Data supplied: Begin
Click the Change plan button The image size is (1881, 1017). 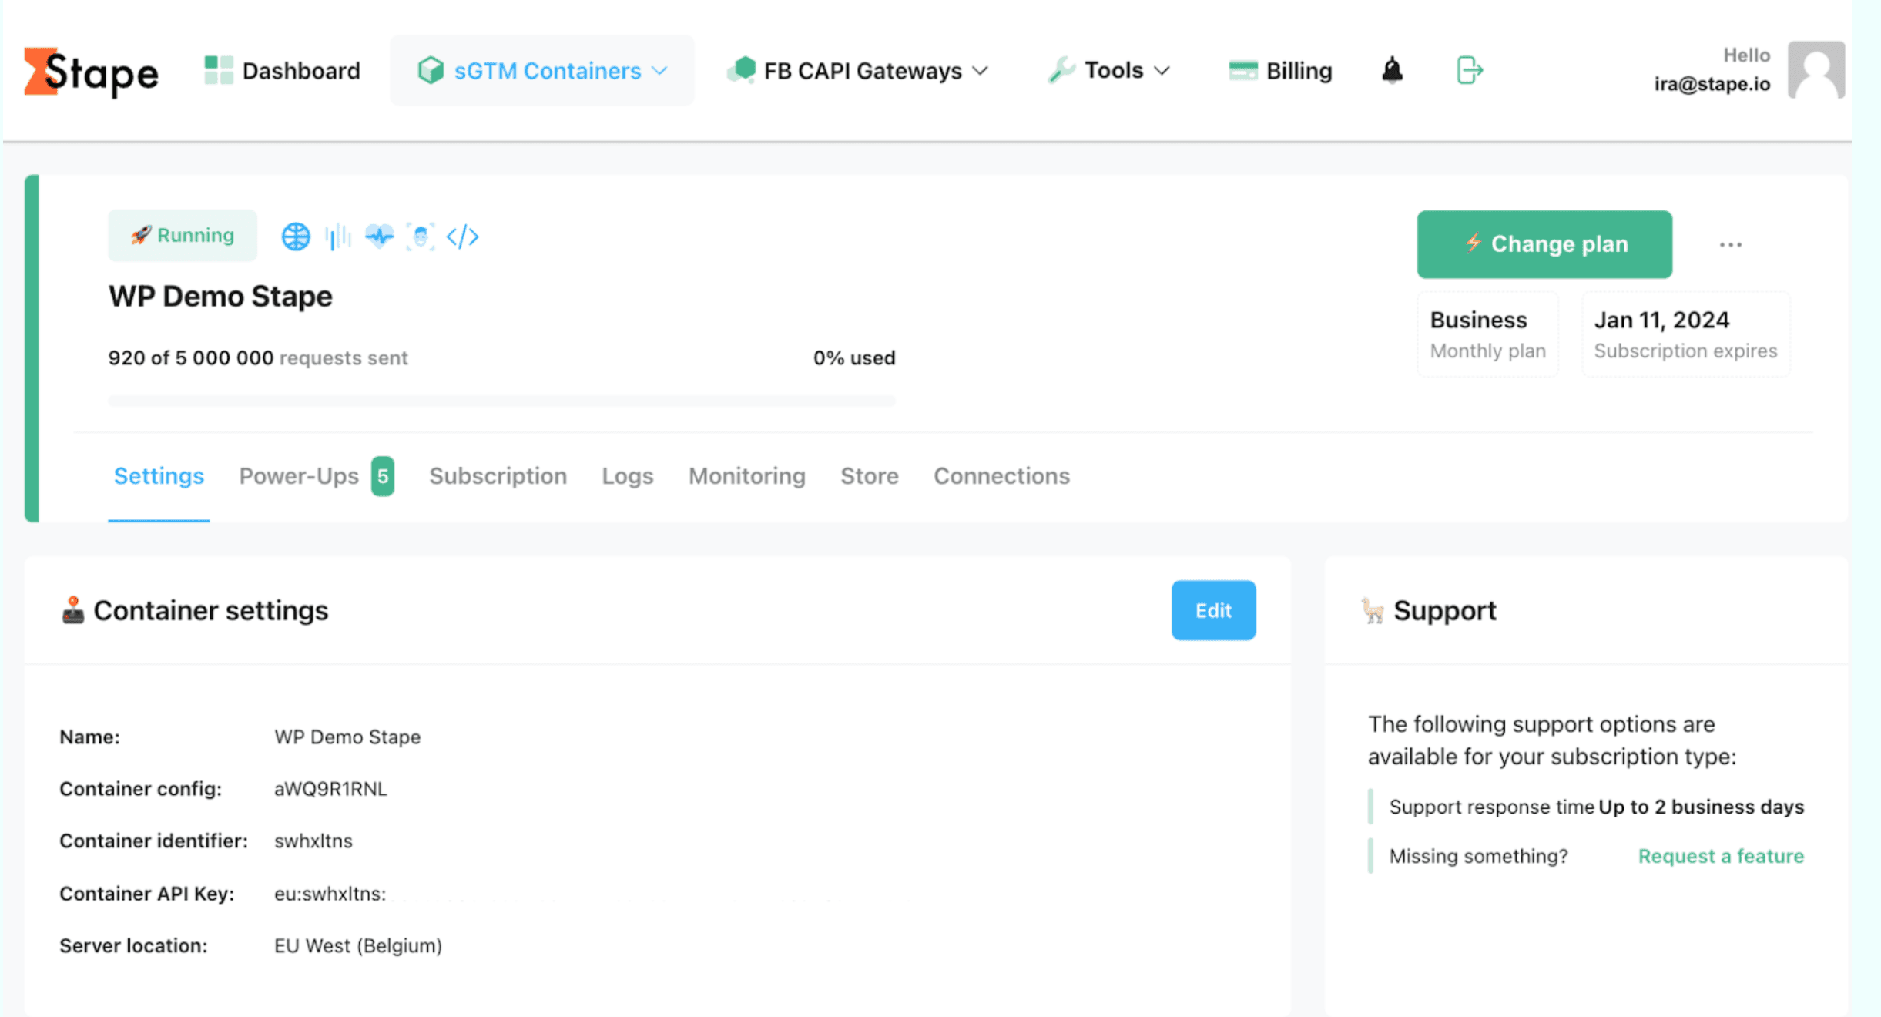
Data supplied: End
Data supplied: Begin
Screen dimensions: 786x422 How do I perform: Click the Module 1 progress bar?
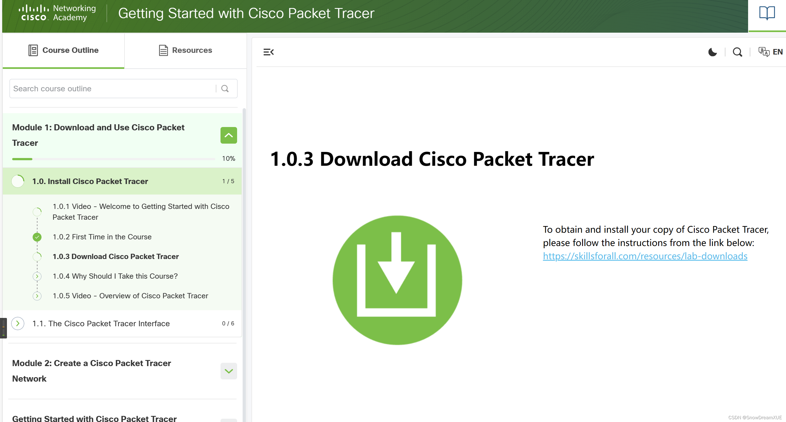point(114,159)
Data supplied: End
Data supplied: Begin
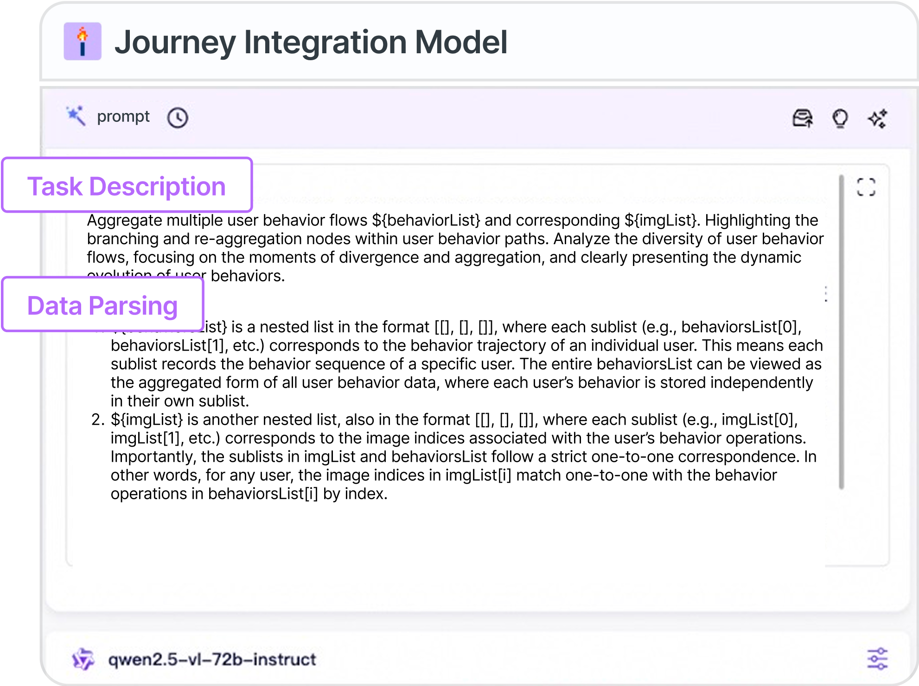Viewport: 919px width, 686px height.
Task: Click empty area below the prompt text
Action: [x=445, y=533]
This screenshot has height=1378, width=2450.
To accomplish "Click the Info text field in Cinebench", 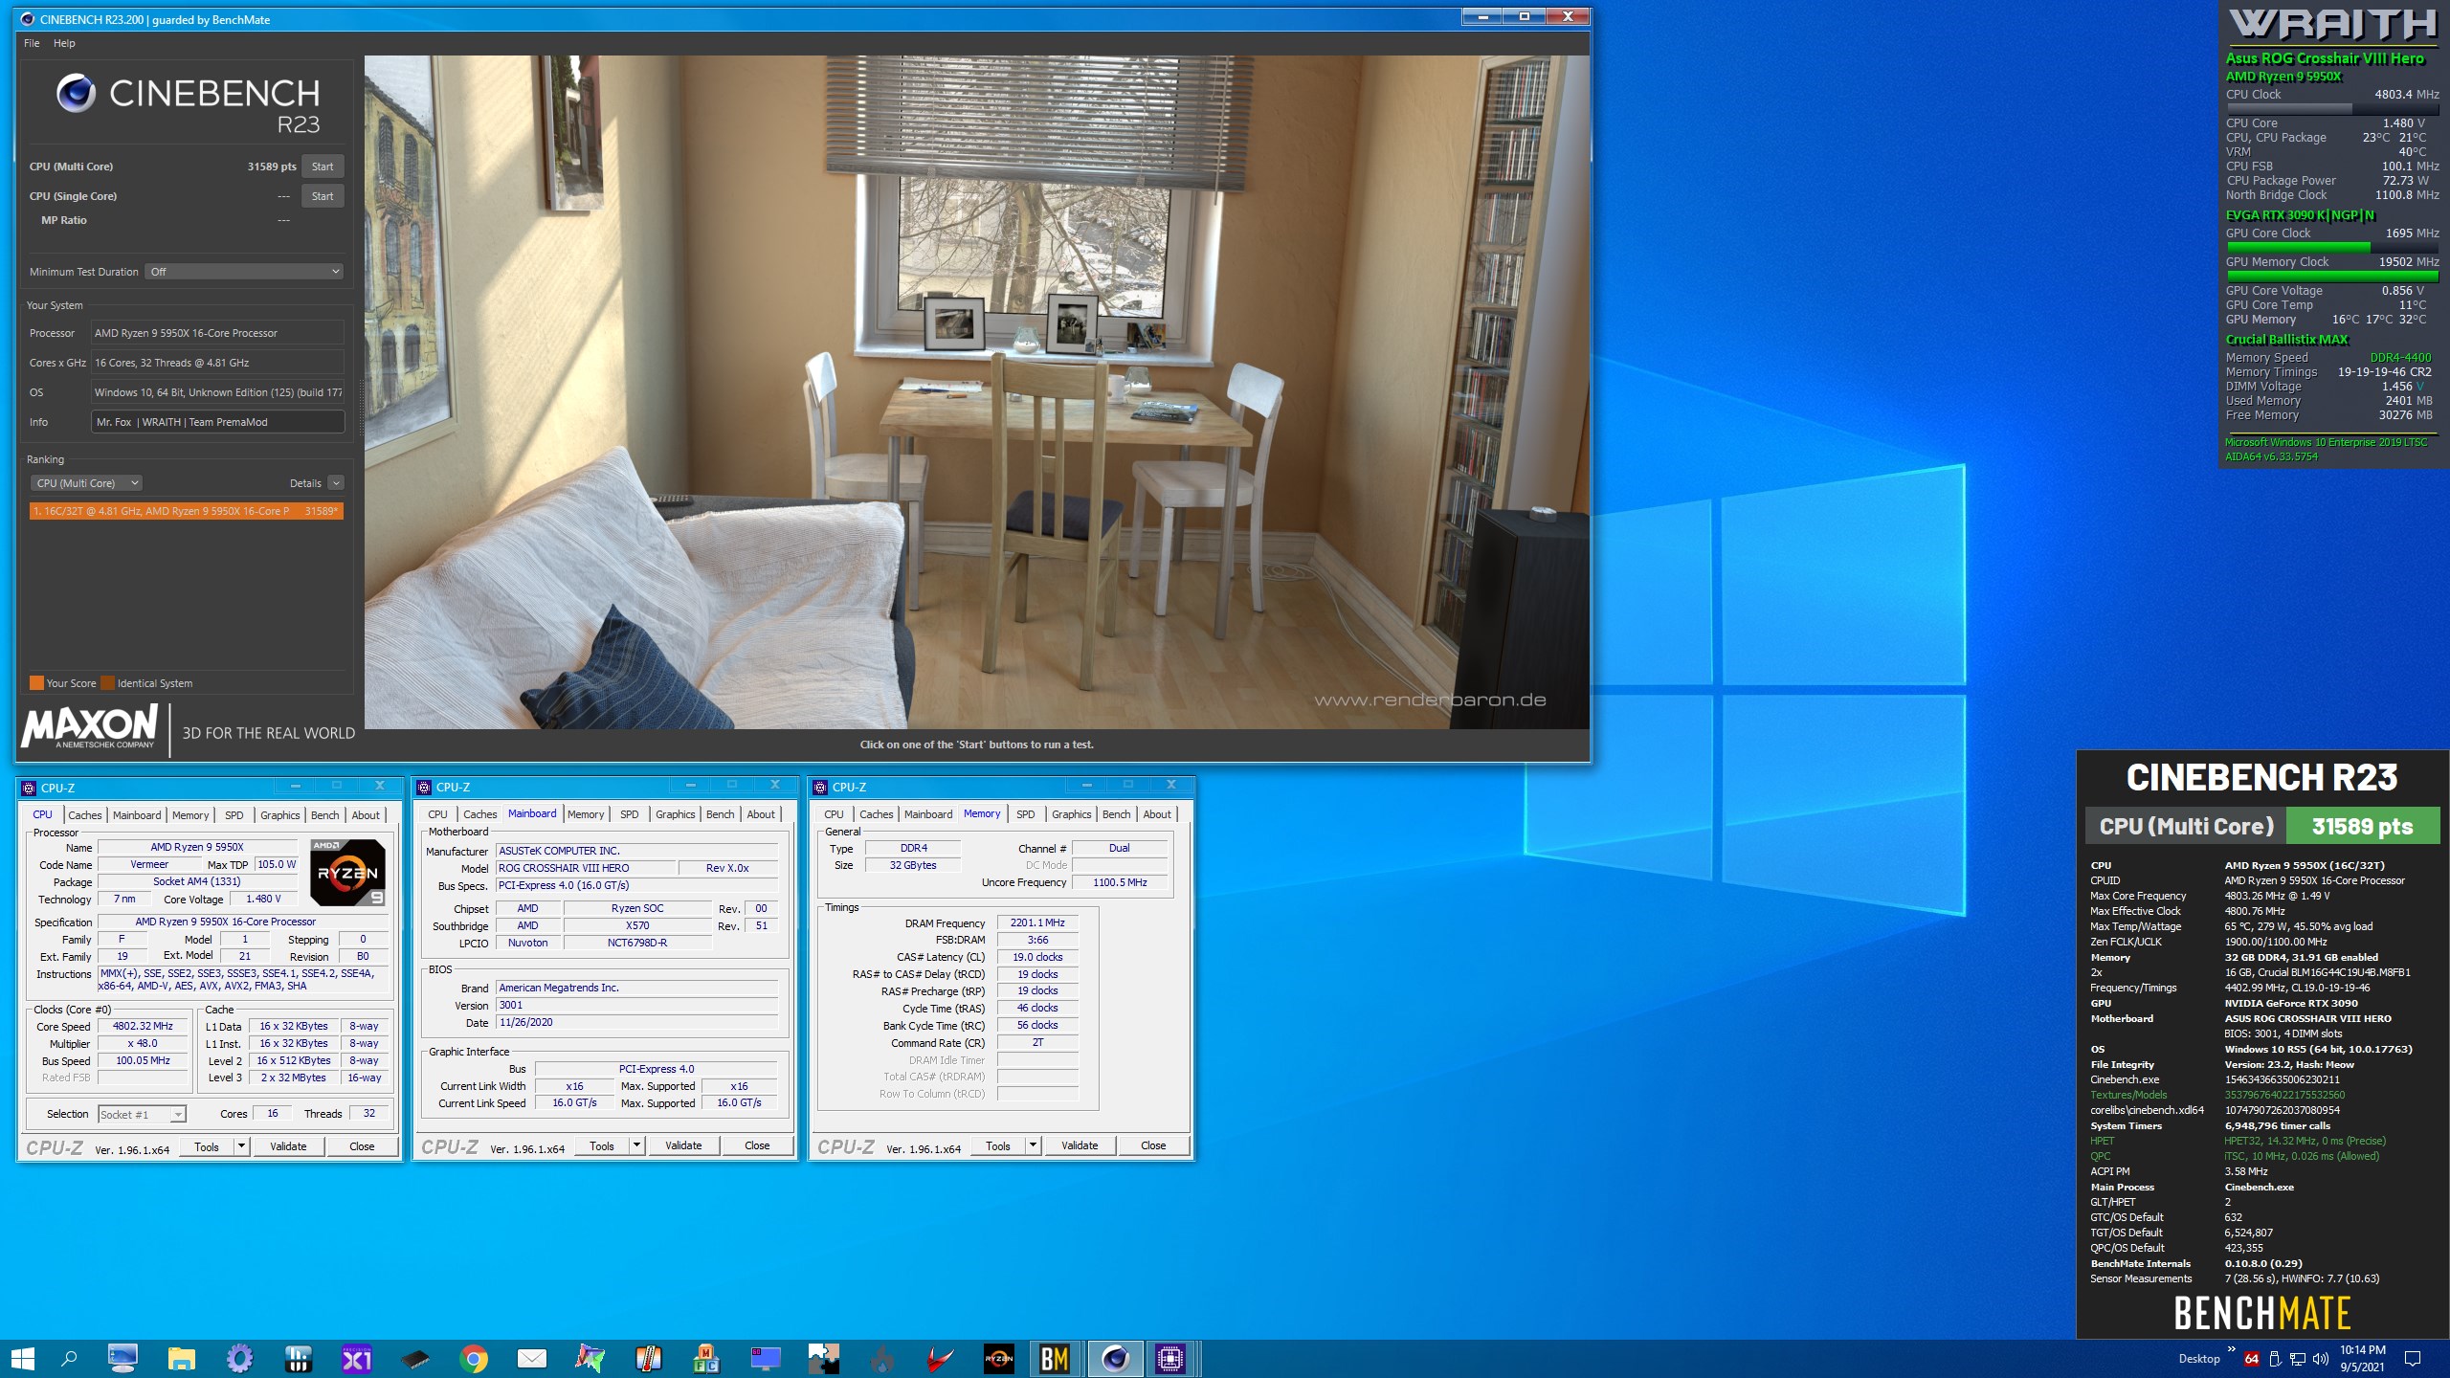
Data supplied: End
__Exercise brief__
Using the records above, repeat exactly the run of lines that starts with the line with "This screenshot has height=1378, width=2450." and goes on through the line with "the Info text"; omit each picture.

__Task result__
This screenshot has height=1378, width=2450.
To accomplish "Click the Info text field in Cinebench", 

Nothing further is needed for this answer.